Last year's The Naked Gun was funny from start to finish, including in its end credits. They even did a great joke involving the R-word. See Deadpool & Wolverine, you can make that slur funny! Nirvanna: The Band - the Show - the Movie is my favorite movie of 2026 so far, I was cackling so hard throughout the whole movie. Never have jokes about the past-tense word for "skydive" been so funny.
2023's Joy Ride a super giggle-inducing treat (Stephanie Hsu gets so much comedic mileage out of one annoyed "HMMM"), while Barbie was a miracle movie that channeled vintage Conan O'Brien Simpsons silliness to masterful effect. That same year gave the world Bottoms, which I quote incessantly (Ayo Edebiri's comic timing in that is insane). Do Not Expect Much From the End of the World had so many bleakly hilarious punchlines rooted in our late capitalist Hellscape, while Kneecap combined laughs with unforgettably catchy Irish rap tunes. Barb and Star Go to Vista Del Mar, if you haven't seen it, go watch it now and then proceed to climb up a palm tree like a cat up a palm tree whose decided to go up a palm tree.
Conner O'Malley's Rap World, which went straight to YouTube, showed that great comedy movies can truly appear anywhere these days. That feature's eerily on-point portrait of late 2000s white boys living in suburbia is a riot. At the start of the decade, indie comedies Palm Springs and especially Saint Frances got the ball rolling by setting a high bar for the next nine years of comedic filmmaking. Last year, Friendship, The Naked Gun, and One of Them Days were tremendously funny exercises reminding the world that modern theatrical comedies don't have to look like CBS sitcoms (what a concept!).

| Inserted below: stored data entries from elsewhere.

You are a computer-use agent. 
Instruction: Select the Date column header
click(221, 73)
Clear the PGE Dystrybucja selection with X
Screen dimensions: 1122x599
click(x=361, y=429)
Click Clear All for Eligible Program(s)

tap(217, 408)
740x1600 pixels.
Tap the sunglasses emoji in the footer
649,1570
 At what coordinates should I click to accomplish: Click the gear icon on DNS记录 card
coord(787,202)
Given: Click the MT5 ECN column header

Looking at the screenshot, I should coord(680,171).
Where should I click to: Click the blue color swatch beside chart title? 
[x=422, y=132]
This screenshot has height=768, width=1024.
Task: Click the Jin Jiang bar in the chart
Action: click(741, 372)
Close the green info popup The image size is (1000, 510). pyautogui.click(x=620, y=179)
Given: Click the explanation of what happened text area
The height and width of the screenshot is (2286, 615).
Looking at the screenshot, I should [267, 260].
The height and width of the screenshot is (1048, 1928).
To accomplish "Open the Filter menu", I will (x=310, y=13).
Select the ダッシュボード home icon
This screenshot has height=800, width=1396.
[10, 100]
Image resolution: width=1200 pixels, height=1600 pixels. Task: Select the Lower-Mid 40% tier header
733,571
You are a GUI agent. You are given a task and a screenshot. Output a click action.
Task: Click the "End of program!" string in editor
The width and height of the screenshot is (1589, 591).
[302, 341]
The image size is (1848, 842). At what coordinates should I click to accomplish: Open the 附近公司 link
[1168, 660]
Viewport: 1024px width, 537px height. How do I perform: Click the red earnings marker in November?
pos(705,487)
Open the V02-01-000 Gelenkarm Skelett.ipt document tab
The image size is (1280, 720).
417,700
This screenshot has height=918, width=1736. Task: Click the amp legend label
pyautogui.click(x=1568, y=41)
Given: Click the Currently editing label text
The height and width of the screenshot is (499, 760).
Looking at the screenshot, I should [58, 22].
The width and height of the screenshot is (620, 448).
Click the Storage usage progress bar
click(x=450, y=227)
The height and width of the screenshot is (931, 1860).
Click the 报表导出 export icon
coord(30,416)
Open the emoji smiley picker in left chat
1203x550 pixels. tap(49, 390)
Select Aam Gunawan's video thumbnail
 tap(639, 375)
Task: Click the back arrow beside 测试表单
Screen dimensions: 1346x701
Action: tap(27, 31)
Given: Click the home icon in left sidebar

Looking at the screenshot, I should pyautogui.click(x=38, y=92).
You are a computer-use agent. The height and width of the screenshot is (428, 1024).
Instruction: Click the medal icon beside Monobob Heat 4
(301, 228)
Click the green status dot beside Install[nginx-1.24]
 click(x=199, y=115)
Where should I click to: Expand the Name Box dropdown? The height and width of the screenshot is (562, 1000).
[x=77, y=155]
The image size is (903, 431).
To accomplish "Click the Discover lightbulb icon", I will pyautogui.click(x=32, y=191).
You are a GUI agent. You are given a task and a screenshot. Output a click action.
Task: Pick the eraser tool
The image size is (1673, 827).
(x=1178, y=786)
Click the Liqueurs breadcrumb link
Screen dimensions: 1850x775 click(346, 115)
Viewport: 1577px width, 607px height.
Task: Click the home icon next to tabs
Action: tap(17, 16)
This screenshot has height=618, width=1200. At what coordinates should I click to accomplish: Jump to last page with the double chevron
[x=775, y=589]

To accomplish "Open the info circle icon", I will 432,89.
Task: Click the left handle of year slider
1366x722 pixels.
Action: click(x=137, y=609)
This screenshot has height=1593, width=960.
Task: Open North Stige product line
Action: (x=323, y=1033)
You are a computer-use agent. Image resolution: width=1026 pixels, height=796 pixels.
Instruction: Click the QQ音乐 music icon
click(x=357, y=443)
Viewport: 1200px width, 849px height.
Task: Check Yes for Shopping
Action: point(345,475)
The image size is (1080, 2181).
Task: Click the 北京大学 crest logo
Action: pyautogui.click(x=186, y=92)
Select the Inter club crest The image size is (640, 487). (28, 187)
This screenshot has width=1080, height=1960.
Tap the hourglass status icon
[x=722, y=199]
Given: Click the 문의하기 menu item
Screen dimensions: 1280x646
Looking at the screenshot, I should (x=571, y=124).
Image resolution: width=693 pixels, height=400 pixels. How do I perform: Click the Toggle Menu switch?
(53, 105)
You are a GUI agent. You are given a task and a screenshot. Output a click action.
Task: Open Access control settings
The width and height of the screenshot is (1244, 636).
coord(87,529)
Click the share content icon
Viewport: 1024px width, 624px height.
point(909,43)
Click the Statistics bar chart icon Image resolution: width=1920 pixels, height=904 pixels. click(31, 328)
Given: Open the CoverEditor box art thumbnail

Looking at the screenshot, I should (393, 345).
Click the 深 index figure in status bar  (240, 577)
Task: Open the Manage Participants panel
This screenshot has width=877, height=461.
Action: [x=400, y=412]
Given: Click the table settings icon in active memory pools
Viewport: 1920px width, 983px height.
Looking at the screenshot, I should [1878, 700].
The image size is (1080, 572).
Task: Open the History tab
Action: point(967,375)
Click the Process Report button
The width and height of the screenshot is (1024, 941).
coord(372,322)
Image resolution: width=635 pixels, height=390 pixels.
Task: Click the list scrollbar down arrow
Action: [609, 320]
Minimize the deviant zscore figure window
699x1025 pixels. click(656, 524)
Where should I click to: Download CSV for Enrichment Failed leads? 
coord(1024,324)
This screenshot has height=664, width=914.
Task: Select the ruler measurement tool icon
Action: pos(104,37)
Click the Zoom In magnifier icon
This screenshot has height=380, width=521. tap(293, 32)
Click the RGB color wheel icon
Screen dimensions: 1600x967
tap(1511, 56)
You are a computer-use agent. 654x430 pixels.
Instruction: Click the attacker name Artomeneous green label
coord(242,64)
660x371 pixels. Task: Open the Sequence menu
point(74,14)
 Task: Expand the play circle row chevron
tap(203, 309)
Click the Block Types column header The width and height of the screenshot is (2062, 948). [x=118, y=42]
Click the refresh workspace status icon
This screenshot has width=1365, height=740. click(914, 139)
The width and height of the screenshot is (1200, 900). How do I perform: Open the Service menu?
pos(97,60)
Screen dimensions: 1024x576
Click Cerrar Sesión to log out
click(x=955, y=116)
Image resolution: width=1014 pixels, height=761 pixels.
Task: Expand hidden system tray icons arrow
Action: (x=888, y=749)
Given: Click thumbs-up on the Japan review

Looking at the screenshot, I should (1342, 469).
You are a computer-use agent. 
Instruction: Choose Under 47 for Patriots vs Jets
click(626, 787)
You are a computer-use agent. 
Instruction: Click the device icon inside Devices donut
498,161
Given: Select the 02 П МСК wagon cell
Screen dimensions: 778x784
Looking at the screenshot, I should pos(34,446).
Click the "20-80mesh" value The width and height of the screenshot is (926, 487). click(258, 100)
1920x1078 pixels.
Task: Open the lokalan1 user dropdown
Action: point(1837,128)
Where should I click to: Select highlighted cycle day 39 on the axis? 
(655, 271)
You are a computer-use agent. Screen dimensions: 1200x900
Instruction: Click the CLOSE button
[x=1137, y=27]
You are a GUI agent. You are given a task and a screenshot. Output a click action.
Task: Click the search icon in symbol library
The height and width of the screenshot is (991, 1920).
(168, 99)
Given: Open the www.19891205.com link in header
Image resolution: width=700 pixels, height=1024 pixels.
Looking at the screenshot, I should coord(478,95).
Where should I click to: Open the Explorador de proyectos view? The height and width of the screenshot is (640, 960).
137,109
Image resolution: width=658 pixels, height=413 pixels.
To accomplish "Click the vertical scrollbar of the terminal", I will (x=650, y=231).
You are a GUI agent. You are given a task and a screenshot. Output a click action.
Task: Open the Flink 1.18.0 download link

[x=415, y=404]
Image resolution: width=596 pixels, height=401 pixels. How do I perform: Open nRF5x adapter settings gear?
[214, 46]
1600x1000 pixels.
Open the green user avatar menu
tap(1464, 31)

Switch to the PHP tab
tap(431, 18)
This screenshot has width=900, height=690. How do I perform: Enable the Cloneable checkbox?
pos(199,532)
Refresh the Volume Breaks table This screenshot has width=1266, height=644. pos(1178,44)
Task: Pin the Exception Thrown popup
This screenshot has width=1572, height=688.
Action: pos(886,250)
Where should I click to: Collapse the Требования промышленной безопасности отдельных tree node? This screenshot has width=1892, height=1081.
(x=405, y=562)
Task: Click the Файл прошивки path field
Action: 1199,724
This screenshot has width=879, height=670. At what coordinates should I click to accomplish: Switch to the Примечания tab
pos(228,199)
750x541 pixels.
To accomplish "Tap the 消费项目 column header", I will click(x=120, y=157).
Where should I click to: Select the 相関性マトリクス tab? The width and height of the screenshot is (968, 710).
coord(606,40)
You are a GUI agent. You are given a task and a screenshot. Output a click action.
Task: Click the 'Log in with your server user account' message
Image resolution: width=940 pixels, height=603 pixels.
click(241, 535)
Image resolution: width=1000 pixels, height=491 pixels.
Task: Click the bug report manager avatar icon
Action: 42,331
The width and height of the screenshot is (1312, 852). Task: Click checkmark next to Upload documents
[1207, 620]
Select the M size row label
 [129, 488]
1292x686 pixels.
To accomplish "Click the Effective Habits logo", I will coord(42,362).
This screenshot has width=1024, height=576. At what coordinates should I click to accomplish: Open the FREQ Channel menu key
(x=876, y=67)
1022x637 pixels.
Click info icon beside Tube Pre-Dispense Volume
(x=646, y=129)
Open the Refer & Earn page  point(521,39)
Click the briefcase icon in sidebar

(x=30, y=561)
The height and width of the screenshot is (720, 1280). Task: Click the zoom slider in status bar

The folks behind Scary Movie, its fans, and right-wing folks will inevitably read about me rolling my eyes at Scary Movie's transphobic jokes and once again bellow their war cry of "EVERYONE IS TOO SENSITIVE THESE DAYS" before sipping out of a Liberal Tears mug. First of all, leftist here, not a liberal. Secondly, what's really galling about this Scary Movie trailer is its laziness, especially compared to the feature-length 2020s comedies that have been keeping this medium alive in the face of corporate consolidation and Silicon Valley entities. You're really just going to regurgitate "HA THEY/THEM" and "kids are too sensitive" jokes in a post-Hundreds of Beavers world?
Equally insulting is the idea of Scary Movie being some crusader against the non-existent "cancel culture" boogeyman. Please don't piss on me and call it rain by acting like a new movie from the Fifty Shades of Black and A Haunted House director will either "save" comedy motion pictures or defeat an "enemy force" that doesn't actually exist. Come to reality, filmmakers and comedians. Leave behind the nonsensical idea that the greatest societal threat is young people on college campuses or social media. And maybe, just maybe, come up with some fresh jokes that are actually funny. I'm sure it's not too late to do some reshoots and get a person in a beaver costume into Scary Movie.